A nurse on a med-surg unit has received change-of-shift report & will care for 4 clients. Which of the following client's needs may the nurse assign to an AP?
- A. Feeding client admitted 24h ago with aspiration pneumonia
- B. Reinforcing teaching with client learning to walk using a quad cane
- C. Reapplying a condom catheter for a client with urinary incontinence
- D. Applying sterile dressing to a pressure ulcer
Correct Answer: C
Rationale: The correct answer is C: Reapplying a condom catheter for a client with urinary incontinence. This task involves non-invasive, routine care that can be safely delegated to an assistive personnel (AP). The nurse should ensure that the AP is trained and competent in performing this procedure.
Choice A: Feeding a client with aspiration pneumonia requires assessment and monitoring for signs of aspiration, which should be done by a licensed nurse due to the risk of complications.
Choice B: Reinforcing teaching with a client using a quad cane involves critical thinking, assessment of the client's understanding, and ensuring safety, which should be done by a licensed nurse.

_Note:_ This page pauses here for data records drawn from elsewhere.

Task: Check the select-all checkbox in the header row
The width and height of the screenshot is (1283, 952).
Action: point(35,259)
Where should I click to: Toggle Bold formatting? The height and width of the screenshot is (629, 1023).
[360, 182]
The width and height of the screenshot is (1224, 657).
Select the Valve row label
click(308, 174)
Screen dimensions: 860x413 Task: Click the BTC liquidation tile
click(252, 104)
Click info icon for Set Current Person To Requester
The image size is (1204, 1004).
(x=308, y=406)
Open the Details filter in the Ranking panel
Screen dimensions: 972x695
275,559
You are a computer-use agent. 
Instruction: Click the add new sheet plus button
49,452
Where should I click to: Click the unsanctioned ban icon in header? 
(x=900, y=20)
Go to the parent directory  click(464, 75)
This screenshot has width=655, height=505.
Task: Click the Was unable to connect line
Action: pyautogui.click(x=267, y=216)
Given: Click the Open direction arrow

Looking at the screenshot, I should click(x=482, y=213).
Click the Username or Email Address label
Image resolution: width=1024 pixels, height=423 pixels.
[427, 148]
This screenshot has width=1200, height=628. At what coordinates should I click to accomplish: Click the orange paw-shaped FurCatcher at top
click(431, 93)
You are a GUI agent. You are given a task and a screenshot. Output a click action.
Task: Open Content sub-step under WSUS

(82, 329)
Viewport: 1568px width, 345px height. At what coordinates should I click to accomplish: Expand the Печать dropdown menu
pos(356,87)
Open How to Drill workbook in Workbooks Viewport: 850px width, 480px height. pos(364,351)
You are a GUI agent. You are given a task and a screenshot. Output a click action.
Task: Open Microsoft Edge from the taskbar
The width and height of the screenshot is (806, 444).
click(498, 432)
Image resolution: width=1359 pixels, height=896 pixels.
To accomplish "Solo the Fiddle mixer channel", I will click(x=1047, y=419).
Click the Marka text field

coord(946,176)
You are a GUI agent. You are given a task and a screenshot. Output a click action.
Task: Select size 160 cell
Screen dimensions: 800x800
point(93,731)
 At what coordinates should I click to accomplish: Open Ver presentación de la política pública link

Choice D: Applying a sterile dressing to a pressure ulcer requires sterile technique, assessment of wound status, and potential need for wound care interventions, which should be performed by a licensed nurse.
A nurse is caring for an immobile patient. Which metabolic alteration will the nurse monitor for in this patient?
- A. Increased appetite
- B. Increased diarrhea
- C. Increased metabolic rate
- D. Altered nutrient metabolism
Correct Answer: D
Rationale: The correct answer is D: Altered nutrient metabolism. Immobility can lead to changes in nutrient metabolism due to decreased physical activity and muscle mass. The body may start breaking down muscle tissue for energy, leading to altered nutrient metabolism.
A: Increased appetite is not directly related to immobility and is unlikely to be a metabolic alteration seen in this patient.
B: Increased diarrhea is more likely related to gastrointestinal issues rather than a direct metabolic alteration due to immobility.
C: Increased metabolic rate is unlikely in an immobile patient as physical activity is decreased.
Therefore, D is the correct choice as it directly relates to the metabolic changes associated with immobility.